Motherhood is all about sacrifice. For centuries mothers have been giving up what they want and need in order to accommodate the more pressing demands of their children. We give up sleep, leisurely meals, perky breasts, time, energy, you name it. We happily give it all up to raise these beautiful little creatures and have them prosper and grow into their oversized personalities.
For the past five years I have been working every weekend in order to be able to be home during the week with my kids and avoid paying drastically for child care. My kids see more of me and I don't have to worry about who is caring for them on which day. I have sacrificed many a party, girls' night, dinner out, and basically most other regular event that happens on a weekend. I get the occasional weekend off, savoring every minute of it when I'm not rushing to make the most of it. Now that my oldest is in second grade, I miss out on his life most of all. He's at school all week while I'm home, and I spend most of the day sleeping when he's home on the weekends. It's lame, but it works for our family right now.

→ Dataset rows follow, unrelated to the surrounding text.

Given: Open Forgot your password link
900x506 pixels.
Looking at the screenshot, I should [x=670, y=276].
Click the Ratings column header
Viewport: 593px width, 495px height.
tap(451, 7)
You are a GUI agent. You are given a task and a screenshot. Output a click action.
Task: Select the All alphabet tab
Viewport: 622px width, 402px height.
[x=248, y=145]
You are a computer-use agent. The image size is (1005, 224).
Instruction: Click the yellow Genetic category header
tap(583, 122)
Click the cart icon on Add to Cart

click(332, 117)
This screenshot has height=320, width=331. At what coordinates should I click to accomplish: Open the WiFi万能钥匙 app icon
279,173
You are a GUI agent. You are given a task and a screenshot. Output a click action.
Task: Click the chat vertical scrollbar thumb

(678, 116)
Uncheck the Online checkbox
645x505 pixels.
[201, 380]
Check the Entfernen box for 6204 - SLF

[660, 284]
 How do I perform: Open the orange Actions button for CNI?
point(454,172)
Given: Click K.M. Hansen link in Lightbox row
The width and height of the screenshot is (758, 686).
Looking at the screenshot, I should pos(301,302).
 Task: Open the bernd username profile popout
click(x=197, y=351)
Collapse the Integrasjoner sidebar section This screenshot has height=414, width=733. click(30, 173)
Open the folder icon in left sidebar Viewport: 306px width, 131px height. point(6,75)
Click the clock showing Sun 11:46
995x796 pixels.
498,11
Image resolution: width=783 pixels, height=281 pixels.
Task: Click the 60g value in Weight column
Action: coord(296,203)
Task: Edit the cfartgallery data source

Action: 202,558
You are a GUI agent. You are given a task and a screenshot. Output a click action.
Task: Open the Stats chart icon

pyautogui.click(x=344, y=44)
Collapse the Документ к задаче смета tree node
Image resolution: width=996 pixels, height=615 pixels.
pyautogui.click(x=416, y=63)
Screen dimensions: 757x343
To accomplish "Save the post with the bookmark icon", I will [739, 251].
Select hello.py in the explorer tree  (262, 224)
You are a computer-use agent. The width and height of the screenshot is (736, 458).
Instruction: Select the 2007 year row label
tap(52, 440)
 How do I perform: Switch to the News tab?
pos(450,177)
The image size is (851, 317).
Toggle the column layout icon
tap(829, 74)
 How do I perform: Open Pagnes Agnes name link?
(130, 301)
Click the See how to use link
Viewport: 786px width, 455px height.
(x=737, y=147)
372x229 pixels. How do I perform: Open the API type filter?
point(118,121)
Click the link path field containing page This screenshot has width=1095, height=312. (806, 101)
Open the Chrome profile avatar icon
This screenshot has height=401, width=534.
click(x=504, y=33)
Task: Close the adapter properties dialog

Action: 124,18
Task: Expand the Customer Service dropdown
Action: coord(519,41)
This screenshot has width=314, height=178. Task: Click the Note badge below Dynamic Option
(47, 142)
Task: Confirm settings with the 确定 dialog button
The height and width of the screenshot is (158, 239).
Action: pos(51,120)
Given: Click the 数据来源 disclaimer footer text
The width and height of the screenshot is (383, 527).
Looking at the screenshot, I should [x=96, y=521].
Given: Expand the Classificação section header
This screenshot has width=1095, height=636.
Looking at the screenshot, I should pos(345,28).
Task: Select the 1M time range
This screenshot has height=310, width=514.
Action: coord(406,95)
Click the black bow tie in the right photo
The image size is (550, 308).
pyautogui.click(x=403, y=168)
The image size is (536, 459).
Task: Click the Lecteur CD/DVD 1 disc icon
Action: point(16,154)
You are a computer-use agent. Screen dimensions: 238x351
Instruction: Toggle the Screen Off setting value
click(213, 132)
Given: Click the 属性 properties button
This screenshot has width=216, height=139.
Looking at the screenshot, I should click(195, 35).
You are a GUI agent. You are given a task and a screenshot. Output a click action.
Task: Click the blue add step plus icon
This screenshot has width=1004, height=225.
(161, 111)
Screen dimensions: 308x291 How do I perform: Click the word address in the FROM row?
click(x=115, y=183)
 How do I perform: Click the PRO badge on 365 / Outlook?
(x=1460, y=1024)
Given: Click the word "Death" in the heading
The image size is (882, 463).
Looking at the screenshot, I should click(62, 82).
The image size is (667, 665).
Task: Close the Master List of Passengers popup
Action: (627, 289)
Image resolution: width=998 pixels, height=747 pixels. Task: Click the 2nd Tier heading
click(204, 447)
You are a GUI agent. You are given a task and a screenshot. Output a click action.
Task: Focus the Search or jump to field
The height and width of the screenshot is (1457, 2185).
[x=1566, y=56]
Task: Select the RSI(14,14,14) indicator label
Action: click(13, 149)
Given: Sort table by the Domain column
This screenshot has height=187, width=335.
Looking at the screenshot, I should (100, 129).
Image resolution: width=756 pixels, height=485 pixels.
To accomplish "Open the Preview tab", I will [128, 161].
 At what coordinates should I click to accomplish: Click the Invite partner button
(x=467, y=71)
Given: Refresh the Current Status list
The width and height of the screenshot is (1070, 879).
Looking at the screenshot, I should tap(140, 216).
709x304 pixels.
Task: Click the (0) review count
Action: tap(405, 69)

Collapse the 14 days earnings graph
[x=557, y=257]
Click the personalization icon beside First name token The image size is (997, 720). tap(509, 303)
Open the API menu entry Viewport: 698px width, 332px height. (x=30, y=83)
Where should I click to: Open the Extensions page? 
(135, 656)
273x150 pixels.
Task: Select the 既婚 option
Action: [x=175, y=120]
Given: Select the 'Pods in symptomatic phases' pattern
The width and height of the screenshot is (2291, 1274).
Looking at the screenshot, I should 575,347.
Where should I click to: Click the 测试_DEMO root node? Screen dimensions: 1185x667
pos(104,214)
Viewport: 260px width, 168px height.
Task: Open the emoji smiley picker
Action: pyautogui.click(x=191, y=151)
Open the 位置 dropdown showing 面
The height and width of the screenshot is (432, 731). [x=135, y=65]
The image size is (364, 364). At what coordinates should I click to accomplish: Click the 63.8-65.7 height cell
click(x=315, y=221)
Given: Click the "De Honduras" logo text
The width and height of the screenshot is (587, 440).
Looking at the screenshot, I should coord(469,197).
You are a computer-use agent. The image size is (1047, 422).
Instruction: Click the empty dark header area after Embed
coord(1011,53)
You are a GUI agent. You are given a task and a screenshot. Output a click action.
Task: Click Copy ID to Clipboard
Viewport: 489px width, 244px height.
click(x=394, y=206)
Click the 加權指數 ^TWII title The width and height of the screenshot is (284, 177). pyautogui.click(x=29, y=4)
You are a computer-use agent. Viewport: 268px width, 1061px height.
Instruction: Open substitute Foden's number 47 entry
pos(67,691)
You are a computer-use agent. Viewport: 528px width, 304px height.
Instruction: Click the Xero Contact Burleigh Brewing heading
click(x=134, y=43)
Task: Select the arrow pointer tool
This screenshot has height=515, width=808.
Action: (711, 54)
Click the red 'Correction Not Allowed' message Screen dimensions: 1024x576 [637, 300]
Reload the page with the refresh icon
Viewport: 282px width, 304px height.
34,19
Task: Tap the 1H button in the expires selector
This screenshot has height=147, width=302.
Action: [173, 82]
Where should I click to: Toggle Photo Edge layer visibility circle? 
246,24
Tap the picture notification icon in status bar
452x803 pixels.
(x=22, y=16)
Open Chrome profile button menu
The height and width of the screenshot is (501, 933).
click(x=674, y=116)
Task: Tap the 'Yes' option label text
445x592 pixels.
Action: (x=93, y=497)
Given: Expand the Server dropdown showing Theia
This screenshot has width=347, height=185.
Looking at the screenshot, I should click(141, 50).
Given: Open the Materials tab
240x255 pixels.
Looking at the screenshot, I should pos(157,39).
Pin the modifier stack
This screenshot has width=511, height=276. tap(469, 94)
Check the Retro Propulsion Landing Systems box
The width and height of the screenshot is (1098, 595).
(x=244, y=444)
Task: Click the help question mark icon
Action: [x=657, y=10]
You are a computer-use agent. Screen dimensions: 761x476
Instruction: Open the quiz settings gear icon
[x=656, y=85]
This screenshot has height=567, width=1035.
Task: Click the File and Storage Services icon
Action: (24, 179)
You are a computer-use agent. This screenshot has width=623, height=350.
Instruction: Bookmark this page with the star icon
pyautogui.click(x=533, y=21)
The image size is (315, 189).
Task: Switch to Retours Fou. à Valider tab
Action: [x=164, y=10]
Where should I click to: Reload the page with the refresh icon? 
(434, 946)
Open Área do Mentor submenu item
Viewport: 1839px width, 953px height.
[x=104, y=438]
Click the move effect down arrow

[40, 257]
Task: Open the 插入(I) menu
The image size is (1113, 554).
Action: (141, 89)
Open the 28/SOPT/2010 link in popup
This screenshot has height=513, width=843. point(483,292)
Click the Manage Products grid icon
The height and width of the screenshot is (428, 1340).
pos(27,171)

Next week I am doing something that is totally radical in the world of motherhood: I am going on vacation by myself. That's right, I said it. No husband, no kids, just girlfriends for five days in Florida. The opposite of sacrifice. Next week I am giving myself a well earned break from the chaos and taking a little sacrifice back. Feels totally reckless as I have never done anything like it before. I travel a lot, but I always take my kids with me. This year I had very little money, but airline miles I could only use myself. Hmmm, what to do?
Ignoring the waves of panic that wash over me at night (How will they be OK without me? Will I be able to will our plane to stay in the air and make it to the other side? Will the house crumble into dust from neglect or be condemned from filth when I return? Am I traumatizing them by taking myself away for so long?) I soldier on because I am downright psyched about this trip. We are staying on a houseboat (is there anything cooler than that?) and planning to fill our days with beach, snorkels, and tropical cocktails. My goal is to relax enough for the next seven years until I get another vacation like it.
I am nervous about it because I am trained to sacrifice. It feels wrong to do something that is just for me. I'm not sure how that guilt was ingrained into me, but here it is. Wherever I go, this invisible umbilical cord has me attached to my children and I can't help but worry about where they are when they aren't with me. I think this feeling may never dissipate, and that it may be the permanent connection that makes motherhood such a powerful force.